It’s been just over 2 months since I lost my best friend (my mum). She was a healthy woman in her early 50s up until a few months prior to her passing.
I have been struggling more so since the funeral, which was 5 weeks ago. I do recieve bereavement counselling although up until 10th November I had 3 weeks without this.
I live at home with my dad and sister and took the choice to defer my place, on what will be my second degree until September 2022. In light of this because of losing my mum I have taken the decision to have a year off, to help me work through my grief as best possible. A decision that my grandparents and sister do not support and my dad only partially supports it.

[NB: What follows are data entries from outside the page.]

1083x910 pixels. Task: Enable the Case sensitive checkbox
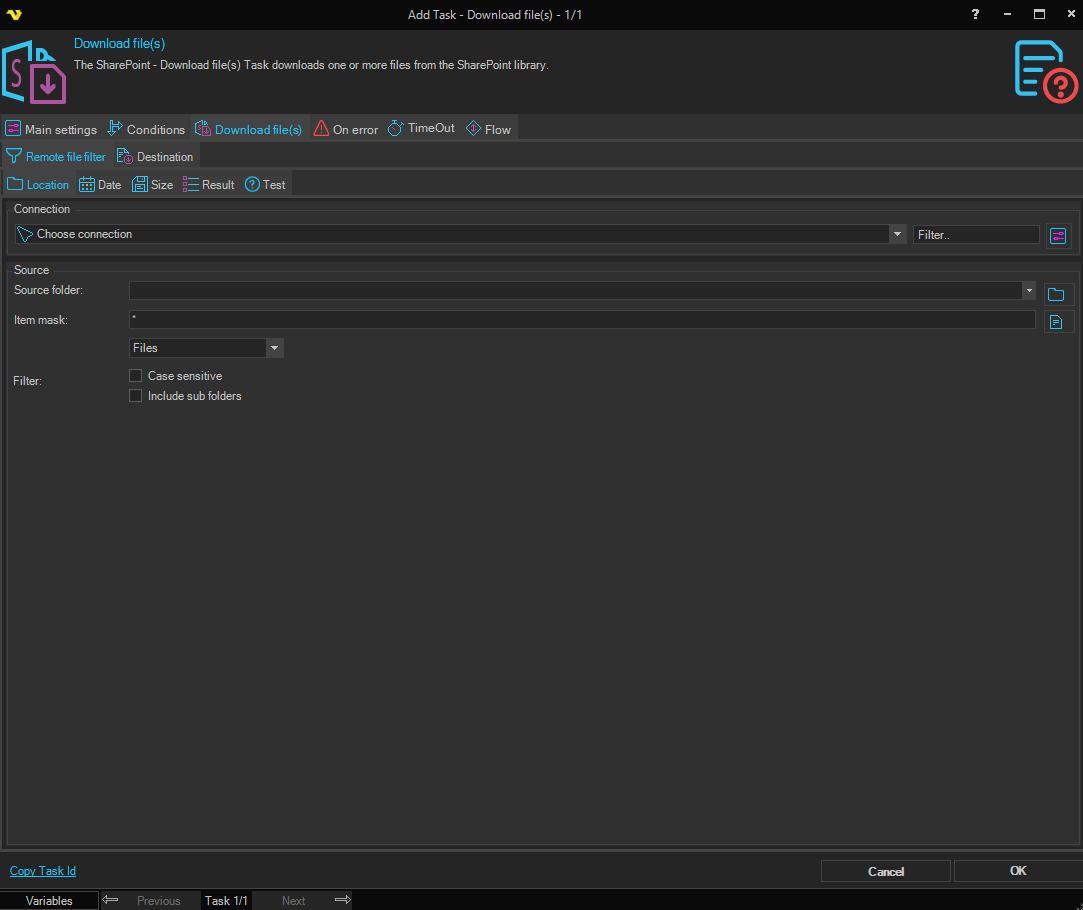pos(136,376)
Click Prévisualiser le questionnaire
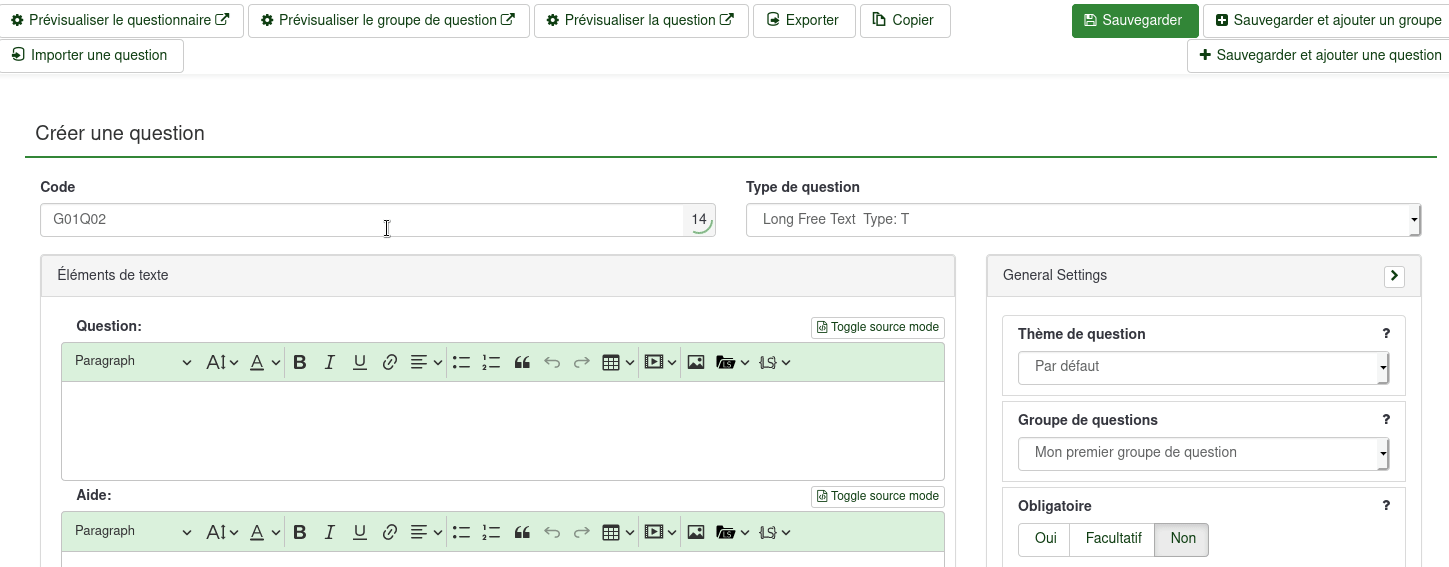This screenshot has width=1449, height=567. coord(120,20)
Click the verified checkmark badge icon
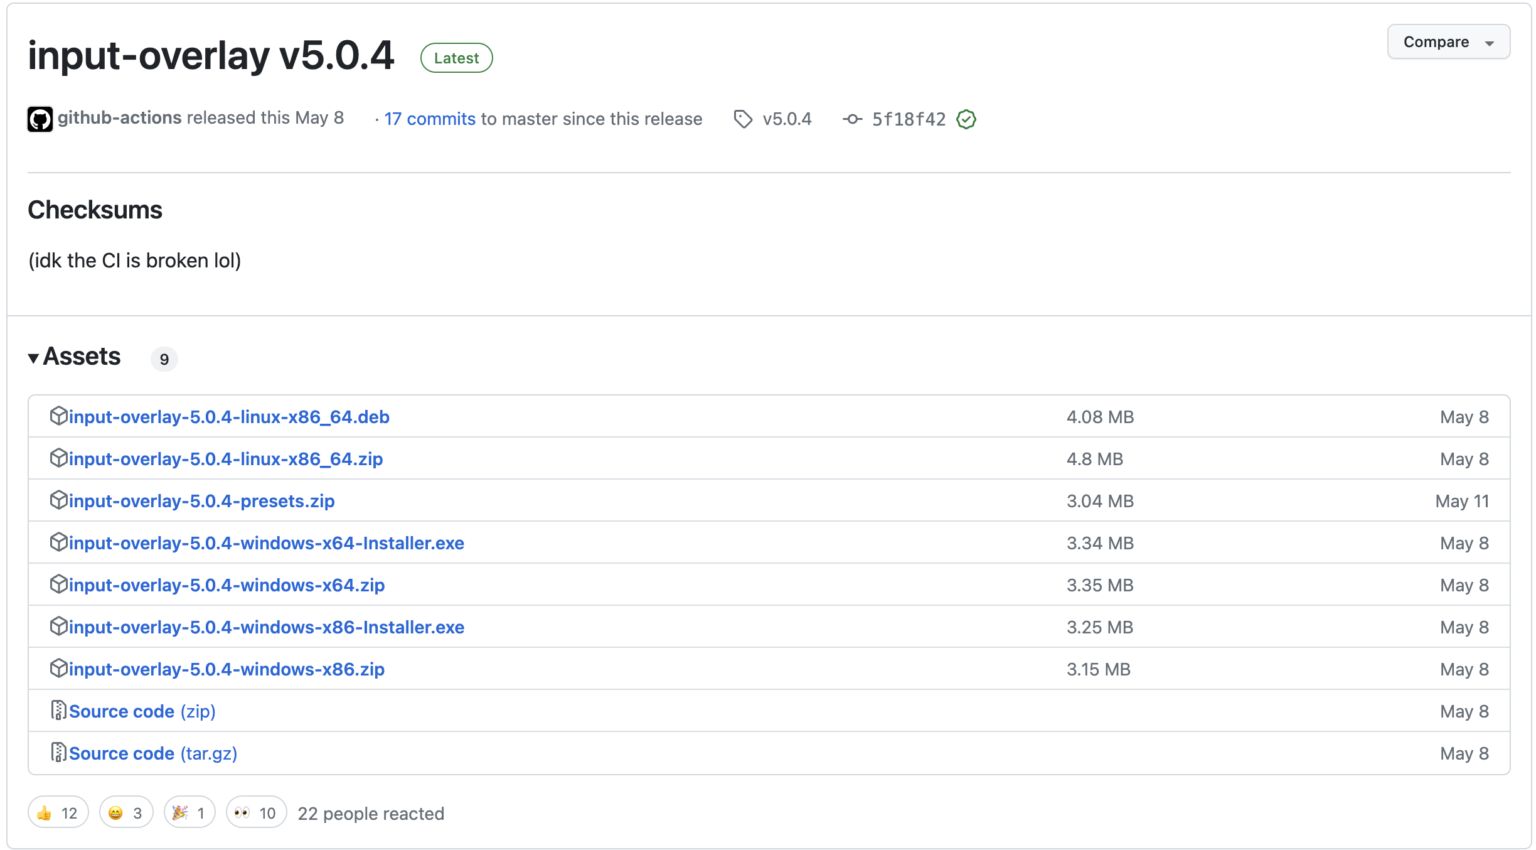This screenshot has height=850, width=1536. 966,119
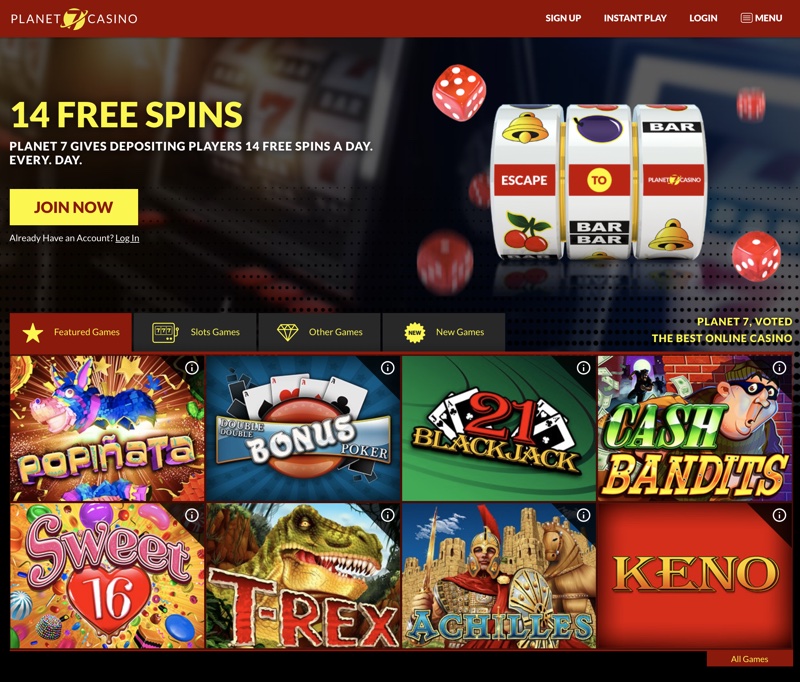Click the Planet 7 Casino logo
800x682 pixels.
(x=74, y=19)
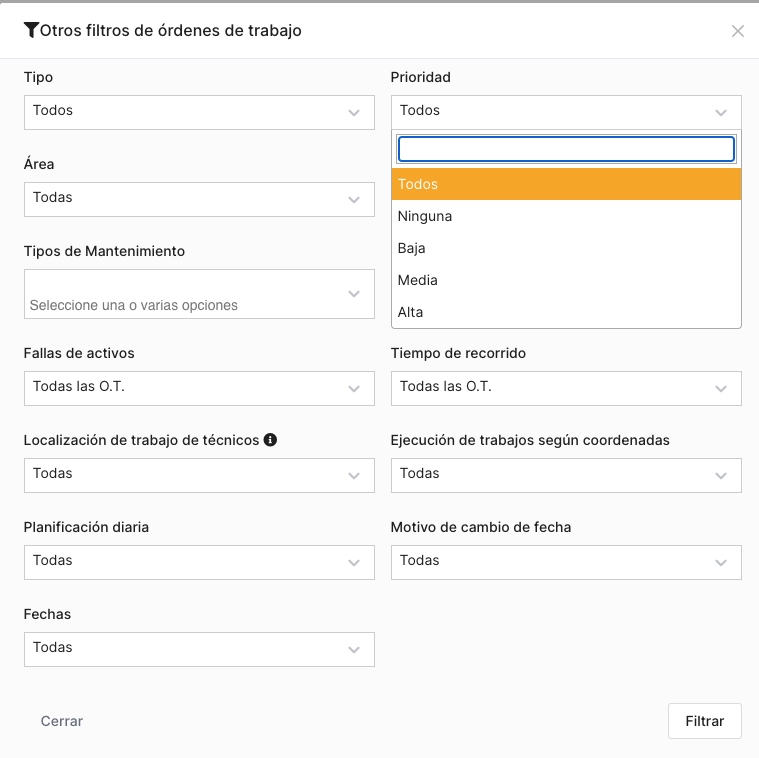Expand the Fallas de activos dropdown
759x758 pixels.
click(199, 388)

I had only just been discharged from CBT in the beginning of May, so I have been struggling a long time with anxiety and depression, before suffering the greatest loss I’ll ever experience and I’m only in my late 20s.
My home life is very fractured and my mum was genuinely the glue that held us all together. I have continued to do the housework I had always done since returning from uni, including looking after myself (e.g. washing/ironing my clothes, cleaning messes I make and cooking for myself), I also hoover the downstairs daily, clean the bathroom once a week, wash the towels and tea towels and tidy up anything downstairs in communal areas. I say this as I want to give context to the situation I’m in currently, as my dad has lost his life partner I have also started cooking his evening meal several times a week. The only tasks he has to complete are washing the household pots, emptying the bin and washing and ironing his own clothes.
He has been back at work 2 weeks now and everyday without fail he comes in and complains about having everything to do in the house, he makes snide remarks to me ‘some of us have had to work today, you could’ve at least done some housework for me, why are you leaving me with all these pots to do’. It puts a great strain on me and really heightens my anxiety. I understand he is fatigued from work and grieving all the same, but just because I am not working doesn’t mean I am now the allocated housewife (I understand there may be traditionalists that will disagree with this). I reached a breaking point today and shouted in his face after he prodded me and prodded me.
I don’t want to live in such a hostile environment, where I have my sister telling me I should ‘get a part time retail job’ as if being around the general public is going to help when grieving. I have struggled in customer facing roles in the past and been left in tears many times. I have my grandparents who harrass me to get a job and I need to ‘pull myself together’ they also want to come into the house and get rid of my mum’s things and I have to stop them from entering the house to do this. They believe they have our best interest at heart, I am empathetic and understand they are grieving too, but when I explain that they are causing distress and upset, I am met with the same stoicism of ‘pull yourself together’. Additionally I do not want to feel I need to be doing everything in the house, when honestly a few days a week I lack the motivation to even get out of bed because I’m paralysed by depression. Even on those days when I stay in bed awake for 4+ hrs I still get through all my chores and try and find some time to do things I enjoy.
When you’re trying to live in the present and tell yourself you’re enough and being told by grandparents you are useless and will never amount to anything (despite having had 4 part time jobs, a full time job, a degree and plans to pursue a second degree and work in the NHS from 2025). Then you’re living with a sister with a completely opposite outlook on life, as well as a dad more aligned with this ideology of hers. I don’t know I’m trying my best, I try to balance my day between chores, things I enjoy, gratitude journalling and grief journalling.
I find myself feeling that I’m looking forward to moving away in 10 months, but equally I know I will find myself isolated. I used to video call my mum everyday when I was at uni last time, I’d always have her there. We shared a lot in common, a similar outlook on life, a love of music (we went to Glastonbury together once and several gigs) and she always supported me in whatever I felt was making me happy. The quality I most admired in her, was she didn’t care what we did as long as we were all happy and there was no pressure from her, you could just be if that’s what you needed to be happy. As with many who had a close relationship with their mum’s, she was the only person in this world who truly understood me and I know I’ll never be able to find that in anyone in this world.
My depression led me to believe that I will probably never experience real joy again without her. Then I was left with thoughts of why would I want to continue with life? What is the point in being here and achieving anything at all or having any experiences, if I’m always going to be left with this void inside me.
Then you have the guilt of knowing your mum would love to be here still. I know this with absolute certainty as my dad lost his mum (48) when he was 14, my mum always said she didn’t have a life and how cruel it was to be taken so young. I had to watch my mum cry daily for 2 weeks in hospital ‘I don’t want to die yet’ non of us knew it was going to be within weeks after this, we thought she had a year. It is still a shock and it feels like it was a sudden death, even though it wasn’t as it was a few weeks.
I want to thank anyone if they’ve gotten this far, I do very much appreciate it. It’s so cathartic to let this out.